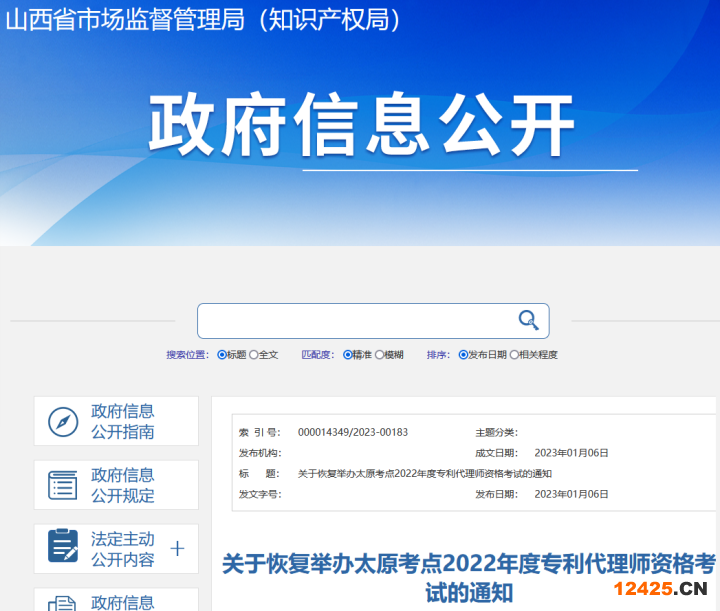
Task: Sort results by 相关程度
Action: 514,355
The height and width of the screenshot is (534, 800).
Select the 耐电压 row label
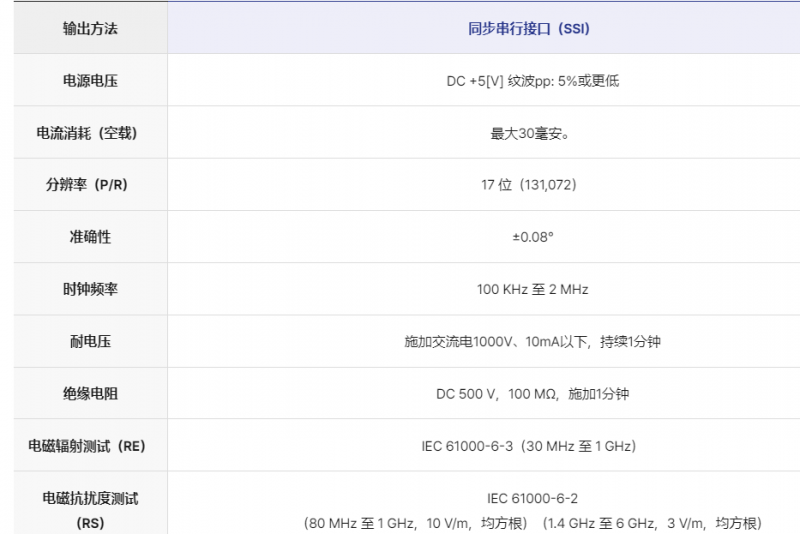(90, 341)
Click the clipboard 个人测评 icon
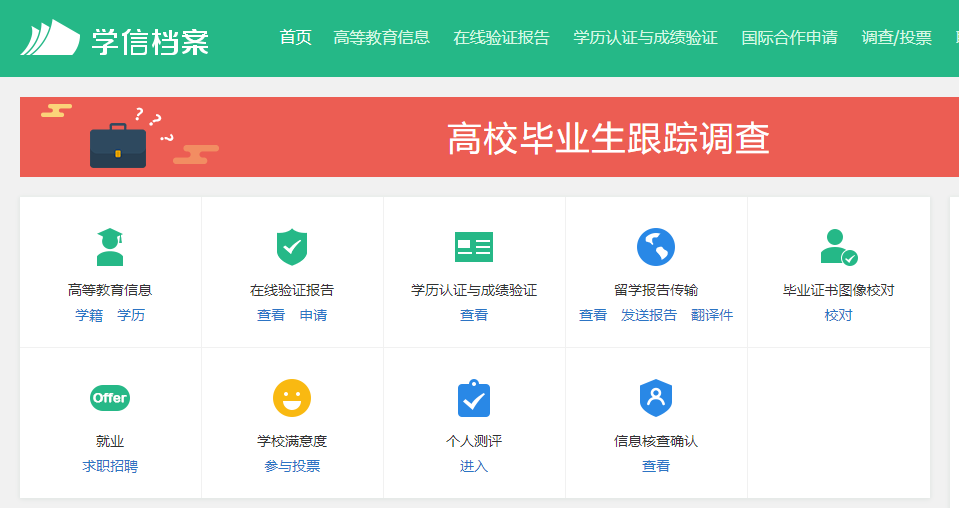Screen dimensions: 959x508 point(474,398)
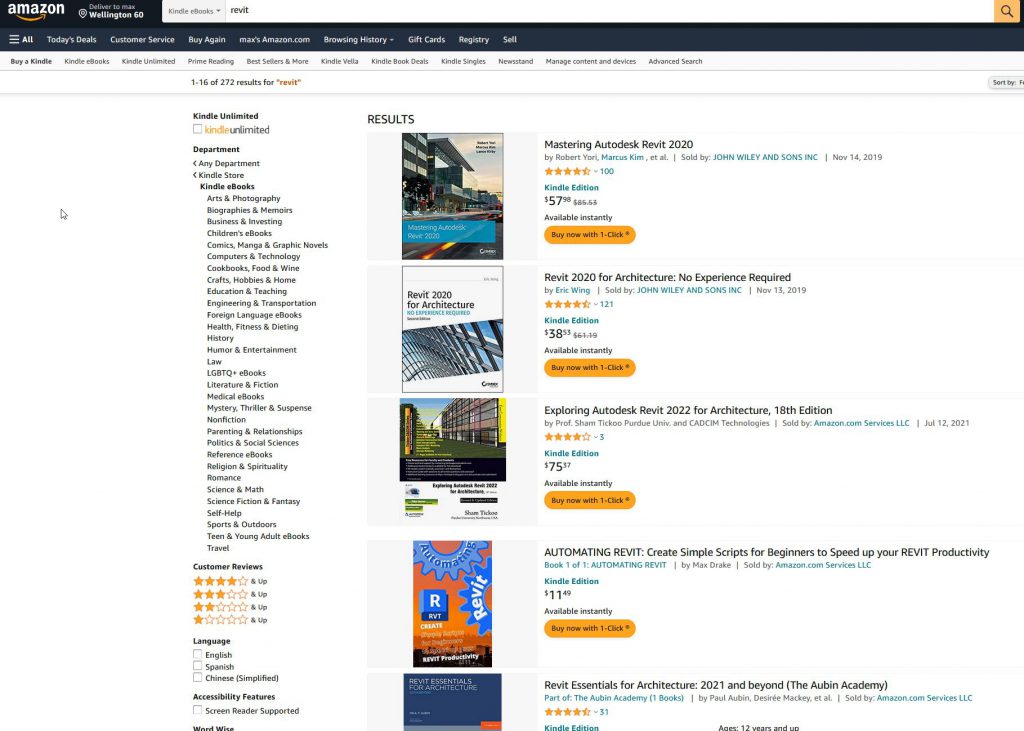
- - - -
> **THE TASK**:
With pictures excluded, the lines running from the one containing "Select the 耐电压 row label" through the last line of the records above are to be restated exactly and in full.

> **PROBLEM SOLUTION**:
Select the 耐电压 row label
(90, 341)
Click the clipboard 个人测评 icon
Screen dimensions: 959x508 point(474,398)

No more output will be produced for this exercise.